Los grupos que surgen buscan señales y símbolos para que uno pueda identificarse con ellos, se apropian se símbolos comunes (como las banderas, como nuestra bandera) o los rechazan porque representan al otro grupo.
A España y a la civilización le hace falta entenderse con palabras que carecen del colmillo afilado con que se hablan los grupos entre sí cuando dejan vociferar al animal que llevamos dentro.
Os proporciono un primer y provisional listado de esas palabras:
Empatía, respeto, Inteligencia interpersonal, humanismo, progreso, igualdad, alegría, habilidades sociales, silencio, perspectiva, amor, asertividad, humildad, compasión.

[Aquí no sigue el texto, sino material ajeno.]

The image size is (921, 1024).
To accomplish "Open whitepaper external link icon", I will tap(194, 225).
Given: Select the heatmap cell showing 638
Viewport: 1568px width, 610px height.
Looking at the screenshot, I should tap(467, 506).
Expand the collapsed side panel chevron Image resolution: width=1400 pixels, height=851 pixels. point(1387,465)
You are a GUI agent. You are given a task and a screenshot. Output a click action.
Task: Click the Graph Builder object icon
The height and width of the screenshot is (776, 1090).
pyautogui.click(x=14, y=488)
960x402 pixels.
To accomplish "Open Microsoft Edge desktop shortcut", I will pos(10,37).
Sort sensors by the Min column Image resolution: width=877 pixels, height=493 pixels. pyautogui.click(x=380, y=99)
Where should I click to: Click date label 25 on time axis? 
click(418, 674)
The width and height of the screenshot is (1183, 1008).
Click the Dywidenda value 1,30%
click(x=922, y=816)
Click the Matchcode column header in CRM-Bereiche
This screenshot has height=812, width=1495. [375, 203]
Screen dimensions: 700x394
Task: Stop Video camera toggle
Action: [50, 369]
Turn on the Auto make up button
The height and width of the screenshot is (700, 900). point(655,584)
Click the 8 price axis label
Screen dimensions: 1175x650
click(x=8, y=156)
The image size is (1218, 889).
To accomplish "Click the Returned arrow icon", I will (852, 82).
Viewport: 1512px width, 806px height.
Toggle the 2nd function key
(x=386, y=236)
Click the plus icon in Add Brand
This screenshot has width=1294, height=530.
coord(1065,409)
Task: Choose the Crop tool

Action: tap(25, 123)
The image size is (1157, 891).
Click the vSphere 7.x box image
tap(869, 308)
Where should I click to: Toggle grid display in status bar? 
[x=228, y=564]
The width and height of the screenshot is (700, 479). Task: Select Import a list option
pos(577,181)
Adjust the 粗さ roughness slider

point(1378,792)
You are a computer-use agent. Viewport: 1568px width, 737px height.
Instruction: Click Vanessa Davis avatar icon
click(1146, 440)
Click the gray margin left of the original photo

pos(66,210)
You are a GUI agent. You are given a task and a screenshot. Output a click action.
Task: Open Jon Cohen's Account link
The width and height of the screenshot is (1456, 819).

Se me ocurre que entre las formas existentes para trascender nuestra manada, hay una que puede unirnos de forma transversal, y es la de crear un grupo nuevo (aunque ya existe, pero no está suficientemente elaborado). Habría de ser un grupo cuya definición mayor y esencial es la apertura y el no admitir no ya sectarismos, sino ni siquiera un lenguaje que excluya y no respete. El nombre de ese grupo es humanidad, nuevo humanismo, algo así podría ser. No tiene un contenido propio sobre muchas ideas porque para eso están los grupos que defienden esas ideas (e: público vs privado, los grupos se abren en polos casi siempre). Su contenido intrínseco es la lucha contra el maniqueísmo, los conceptos oponentes y exclusivistas, la división cerrada.